Tuesday, January 8, 2019

Bunga di Tepi Jalan

"Mana yang sakit?", tanya Ibu berusaha menenangkan Denok kecil yang menangis setelah jatuh tersandung batu saat berjalan.

Ditunjuknya lutut yang merah terluka, sedetik kemudian Ibu ucapkan bismillah dan meniup lutut Denok yang merah itu. Langsung sembuh. Meski ada memar dan lecet yang terlihat, namun tangisnya langsung berhenti juga sakit yang ia rasa seketika hilang.

Ritual itu sering Ibu lakukan saat Denok terjatuh karena ketidakhati-hatiannya dalam berjalan. Sampai besar pun, ia yang seringkali jatuh (kalau kata tetangga; kurang selametan, dikit-dikit jatuh) mempercayai penyembuhan itu. Obat paling mujarab adalah dari Ibu!

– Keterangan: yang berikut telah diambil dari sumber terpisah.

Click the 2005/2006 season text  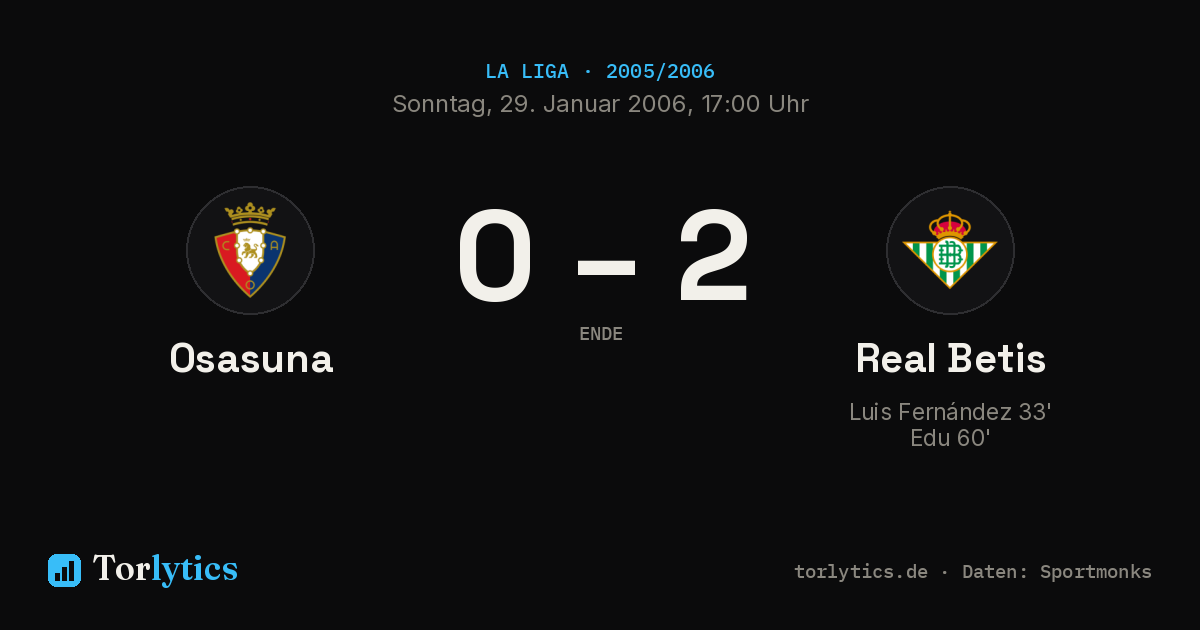click(660, 72)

"Hati-hati di jalan.", pesan yang seringkali Ibu ucap sejak Denok kecil tiap kali pamit pergi, khawatir akan keselamatannya dalam perjalanan.

Bagi Denok yang kini telah dewasa pesan itu tidak hanya agar ia selamat secara fisik. Lebih dari itu; hati-hati menjaga mata di jalan, hati-hati menjaga telinga di jalan, hati-hati menjaga hati di jalan.

Maka benar saja, suatu waktu dalam perjalanan pulang kuliah, Denok tergoda untuk melihat sejenis bunga dan hatinya berprasangka, "Apa istimewanya bunga jika hanya di tepi jalan?! Ia dilihat oleh banyak orang, namun tak ada yang memintanya untuk dimiliki.", seolah cemburu.

Padahal dari sisi lain kita layak melihat proses berbunganya yang bisa jadi istimewa. Di jalanan, ia tertempa angin dan hujan yang menjadikannya justru kuat dan bersahaja. Membuat banyak orang mungkin saja berebut memilikinya.

Betapa banyak godaan di jalanan. Hati-hati di jalan!